=== PROMPT 1 ===
In the passage on ape intelligence, rewrite the stretch from "The question was" through "us the same." with "great apes" changed to "hominids".
=== PROMPT 2 ===
According to the passage on ape intelligence, how many orangutans took part in the study?

=== PASSAGE PROVIDED ===
┄┄┄┄┄┄┄┄┄┄
Chimpanzees are smarter than humans. Orangutans are smarter than chimpanzees. Humans are smarter than chimpanzees. Which of these statements is true?
The question was answered this month in an investigation by an exceptionally productive group of scientists, many of whom are based at the Max Planck Institute in Leipzig. Published in Science, their project is remarkable for its comprehensiveness. For the first time, a large-scale, systematic three-way comparison of great apes using the same individuals has been carried out. One hundred and six chimpanzees, 32 orangutans, and 105 human children participated.
The findings provide a clear but complicated picture about the mental life of apes, all of us. Since they were released two weeks ago, they have been hailed as evidence of what makes humans unique, but their real value lies in how they demonstrate that you can't discover what makes us different without fully engaging in what makes us the same.
So, it turns out that the first statement is true. Chimpanzees are smarter than humans. In a task that required an understanding of causality, chimpanzees were better than humans and orangutans at using a stick to retrieve a reward. Also, the third statement is true. In other causality tasks where the subject has to work out whether a hidden reward produced noise and which properties of a tool were functional (or not), human children outperformed the other apes. Overall, when presented with an array of tests that tapped the ability to understand space and causality, chimpanzees and humans were typically either the best or equally good.
With respect to the same tasks, the second statement is not true. Orangutans came last. It's worth noting that humans and chimpanzees shared a common ancestor with orangutans about 14 million years ago, and it's possible that because the tests were devised by a chimp-like species, they were biased towards our capabilities. (Indeed, there is a saying among primate keepers that if you give a screwdriver to a chimp, it will throw it at someone. If you give a screwdriver to a gorilla, it will scratch itself. But if you give a screwdriver to an orangutan, it will let itself out of its cage.) All three species scored the same when tested for their understanding of quantity.
When the researchers measured social intelligence, the field changed completely. Although all three apes were skilled in understanding the nature of objects and manipulating them, humans were significantly better at understanding other minds (chimpanzees and orangutans were equal second). Communicating with and learning from other people, as well as understanding their intentions, is --- if not uniquely human -- then much more human than ape. Keep in mind, the human subjects in the experiment were only two-and-a-half years old so differences in social intelligence show up long before the influence of writing, math and a school education.
Once and for all, this investigation shows that when it comes to a comparison of the species, the idea of general intelligence -- a single dimension along which mental ability can be contrasted -- is not only a fraught concept, but a rigged one. It's like saying one animal is better-looking than another. The animal voted more attractive is guaranteed to be the one making the comparison in the first place.
┄┄┄┄┄┄┄┄┄┄
=== GIVEN INFORMATION ===

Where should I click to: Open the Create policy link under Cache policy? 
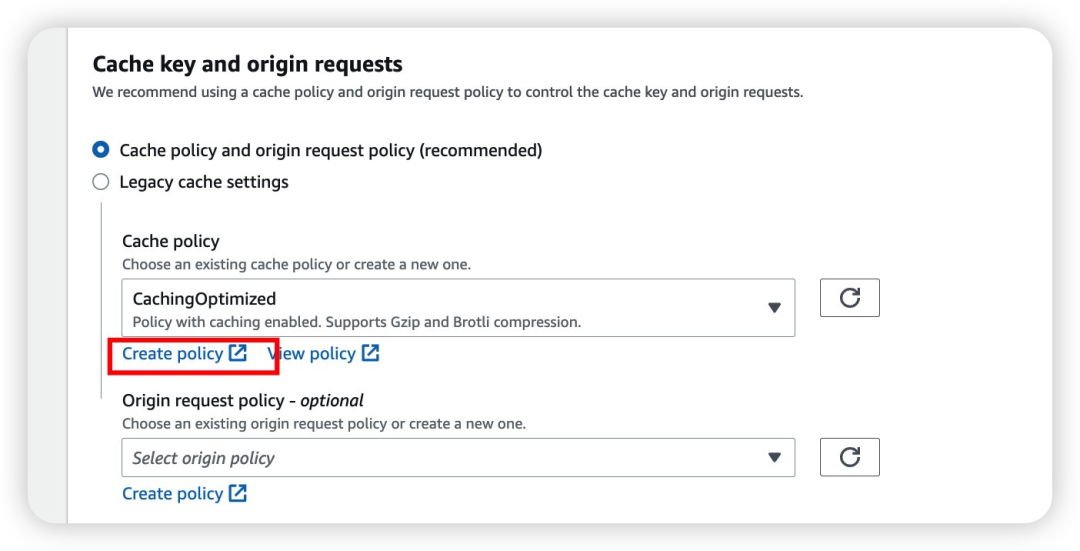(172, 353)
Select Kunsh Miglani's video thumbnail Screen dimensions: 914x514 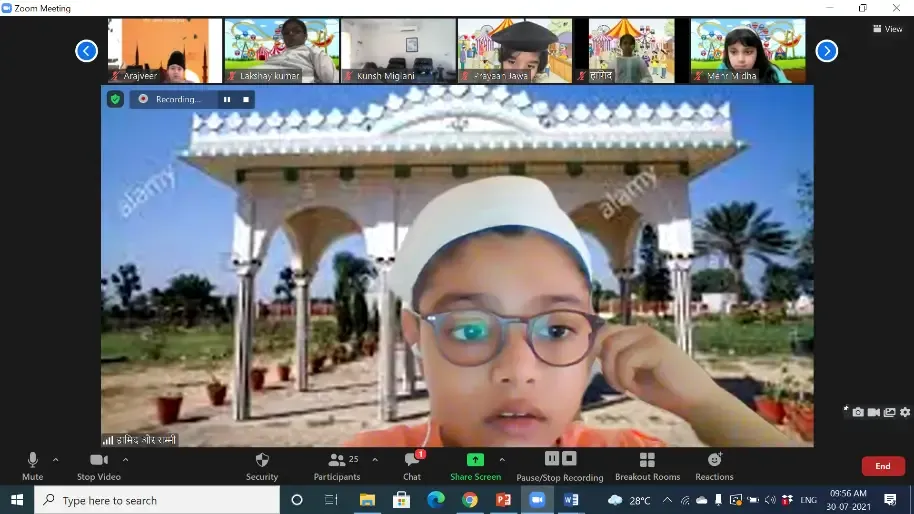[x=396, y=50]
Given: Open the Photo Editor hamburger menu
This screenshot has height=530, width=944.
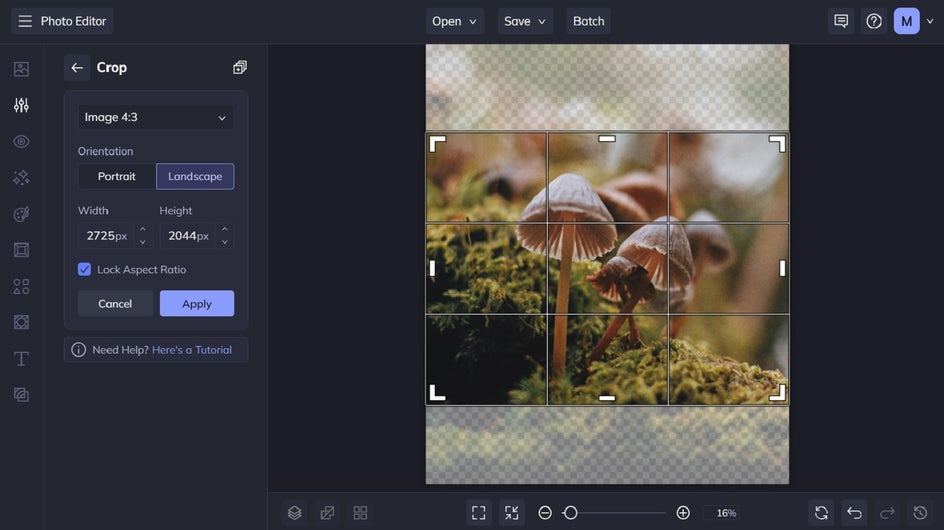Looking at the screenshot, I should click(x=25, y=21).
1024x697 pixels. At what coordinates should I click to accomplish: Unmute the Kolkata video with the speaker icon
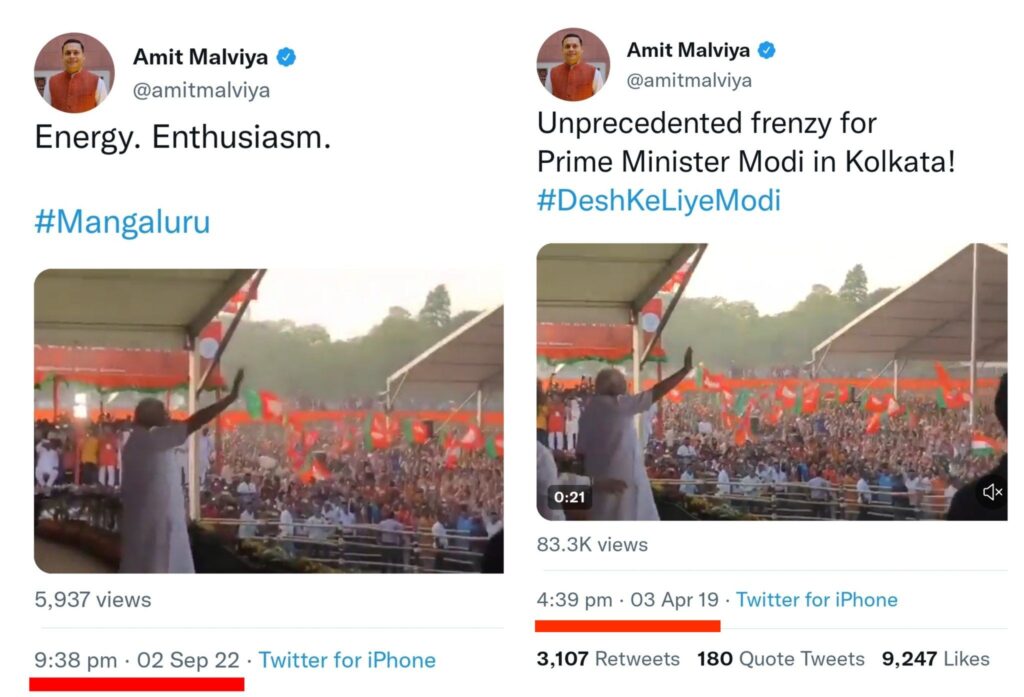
┄┄┄┄┄┄┄┄┄┄
=== WRITTEN SOLUTION 1 ===
The question was answered this month in an investigation by an exceptionally productive group of scientists, many of whom are based at the Max Planck Institute in Leipzig. Published in Science, their project is remarkable for its comprehensiveness. For the first time, a large-scale, systematic three-way comparison of hominids using the same individuals has been carried out. One hundred and six chimpanzees, 32 orangutans, and 105 human children participated.
The findings provide a clear but complicated picture about the mental life of apes, all of us. Since they were released two weeks ago, they have been hailed as evidence of what makes humans unique, but their real value lies in how they demonstrate that you can't discover what makes us different without fully engaging in what makes us the same.

=== WRITTEN SOLUTION 2 ===
32